GIVEN TASK – Give the entries as a numbered list with blank lines omitted, starting at the line that contains "Select the Hinzufügen operation tab" and ending at the line that contains "click(25, 253)", both ends included.

DATA SECTION –
================
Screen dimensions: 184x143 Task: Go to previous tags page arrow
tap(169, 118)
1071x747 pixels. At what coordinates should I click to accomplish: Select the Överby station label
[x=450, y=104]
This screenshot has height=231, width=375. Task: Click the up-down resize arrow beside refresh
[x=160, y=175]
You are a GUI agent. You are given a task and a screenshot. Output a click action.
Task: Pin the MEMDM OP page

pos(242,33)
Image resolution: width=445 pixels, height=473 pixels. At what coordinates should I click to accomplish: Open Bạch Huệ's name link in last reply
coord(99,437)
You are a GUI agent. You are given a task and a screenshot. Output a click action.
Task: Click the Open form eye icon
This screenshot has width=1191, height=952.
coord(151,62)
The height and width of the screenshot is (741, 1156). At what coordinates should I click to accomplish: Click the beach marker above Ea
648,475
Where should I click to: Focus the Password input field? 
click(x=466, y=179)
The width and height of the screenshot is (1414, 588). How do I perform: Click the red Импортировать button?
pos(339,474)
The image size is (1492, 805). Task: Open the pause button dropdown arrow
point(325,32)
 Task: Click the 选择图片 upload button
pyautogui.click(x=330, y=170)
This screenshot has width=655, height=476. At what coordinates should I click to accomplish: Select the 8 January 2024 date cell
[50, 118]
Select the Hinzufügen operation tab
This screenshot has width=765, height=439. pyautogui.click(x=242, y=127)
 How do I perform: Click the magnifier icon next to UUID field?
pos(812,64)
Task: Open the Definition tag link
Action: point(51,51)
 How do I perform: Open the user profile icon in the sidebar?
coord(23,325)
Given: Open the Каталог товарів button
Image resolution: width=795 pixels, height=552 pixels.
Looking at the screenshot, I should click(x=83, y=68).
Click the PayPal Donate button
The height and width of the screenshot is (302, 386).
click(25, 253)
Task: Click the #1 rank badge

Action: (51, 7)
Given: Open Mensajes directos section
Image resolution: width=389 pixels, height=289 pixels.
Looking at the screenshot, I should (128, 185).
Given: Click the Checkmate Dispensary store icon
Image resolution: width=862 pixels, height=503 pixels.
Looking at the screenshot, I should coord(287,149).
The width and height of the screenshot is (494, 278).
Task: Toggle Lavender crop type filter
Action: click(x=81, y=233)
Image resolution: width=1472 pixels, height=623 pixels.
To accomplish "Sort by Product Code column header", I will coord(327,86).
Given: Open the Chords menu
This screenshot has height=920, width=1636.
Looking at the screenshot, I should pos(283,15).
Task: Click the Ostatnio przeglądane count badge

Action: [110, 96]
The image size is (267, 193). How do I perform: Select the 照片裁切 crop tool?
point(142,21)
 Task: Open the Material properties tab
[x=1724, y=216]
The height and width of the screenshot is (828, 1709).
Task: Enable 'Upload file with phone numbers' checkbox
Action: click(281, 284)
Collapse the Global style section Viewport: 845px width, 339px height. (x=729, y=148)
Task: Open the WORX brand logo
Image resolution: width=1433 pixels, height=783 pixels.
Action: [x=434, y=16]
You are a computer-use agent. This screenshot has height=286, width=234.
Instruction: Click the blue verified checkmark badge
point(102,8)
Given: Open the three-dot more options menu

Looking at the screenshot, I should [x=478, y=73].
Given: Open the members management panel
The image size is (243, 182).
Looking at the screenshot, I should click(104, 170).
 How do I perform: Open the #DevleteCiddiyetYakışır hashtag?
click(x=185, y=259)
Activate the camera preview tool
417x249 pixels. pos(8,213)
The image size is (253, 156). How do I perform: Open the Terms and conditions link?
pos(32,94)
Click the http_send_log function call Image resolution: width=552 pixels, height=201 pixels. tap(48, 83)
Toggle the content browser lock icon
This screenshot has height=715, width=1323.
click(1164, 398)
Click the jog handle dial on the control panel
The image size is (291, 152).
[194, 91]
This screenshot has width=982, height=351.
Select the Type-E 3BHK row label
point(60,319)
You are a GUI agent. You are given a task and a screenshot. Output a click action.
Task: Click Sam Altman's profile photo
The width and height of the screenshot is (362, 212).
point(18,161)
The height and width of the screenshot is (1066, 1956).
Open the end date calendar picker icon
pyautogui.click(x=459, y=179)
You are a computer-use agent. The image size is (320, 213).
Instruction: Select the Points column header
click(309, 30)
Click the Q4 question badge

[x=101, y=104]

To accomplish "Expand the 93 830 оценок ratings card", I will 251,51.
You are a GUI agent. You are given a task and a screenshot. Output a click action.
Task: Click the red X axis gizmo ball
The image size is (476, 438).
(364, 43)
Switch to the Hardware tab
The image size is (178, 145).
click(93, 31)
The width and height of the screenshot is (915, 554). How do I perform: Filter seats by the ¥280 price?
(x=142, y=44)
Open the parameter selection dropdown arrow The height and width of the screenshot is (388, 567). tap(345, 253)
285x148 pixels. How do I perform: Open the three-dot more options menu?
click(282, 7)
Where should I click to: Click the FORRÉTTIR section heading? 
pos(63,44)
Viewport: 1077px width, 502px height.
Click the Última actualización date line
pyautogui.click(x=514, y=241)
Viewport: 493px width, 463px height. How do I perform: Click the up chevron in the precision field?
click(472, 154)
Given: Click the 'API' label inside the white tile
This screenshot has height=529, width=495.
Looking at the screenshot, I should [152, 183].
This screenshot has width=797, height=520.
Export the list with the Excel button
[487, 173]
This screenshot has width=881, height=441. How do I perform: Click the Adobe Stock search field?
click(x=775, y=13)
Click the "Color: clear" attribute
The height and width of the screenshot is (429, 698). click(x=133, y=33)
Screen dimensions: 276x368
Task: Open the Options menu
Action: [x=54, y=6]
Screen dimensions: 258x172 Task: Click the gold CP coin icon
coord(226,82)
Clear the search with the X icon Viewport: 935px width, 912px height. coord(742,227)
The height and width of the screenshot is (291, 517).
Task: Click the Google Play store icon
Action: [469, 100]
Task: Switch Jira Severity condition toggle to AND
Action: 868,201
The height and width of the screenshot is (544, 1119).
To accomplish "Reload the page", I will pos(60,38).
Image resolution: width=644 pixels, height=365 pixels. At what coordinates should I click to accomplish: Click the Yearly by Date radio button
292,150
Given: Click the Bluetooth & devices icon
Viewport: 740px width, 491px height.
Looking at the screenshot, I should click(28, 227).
================
ANSWER TO THE EXERCISE –
1. Select the Hinzufügen operation tab
2. This screenshot has width=765, height=439. pyautogui.click(x=242, y=127)
3.  How do I perform: Click the magnifier icon next to UUID field?
4. pos(812,64)
5. Task: Open the Definition tag link
6. Action: point(51,51)
7.  How do I perform: Open the user profile icon in the sidebar?
8. coord(23,325)
9. Given: Open the Каталог товарів button
10. Image resolution: width=795 pixels, height=552 pixels.
11. Looking at the screenshot, I should click(x=83, y=68).
12. Click the PayPal Donate button
13. The height and width of the screenshot is (302, 386).
14. click(25, 253)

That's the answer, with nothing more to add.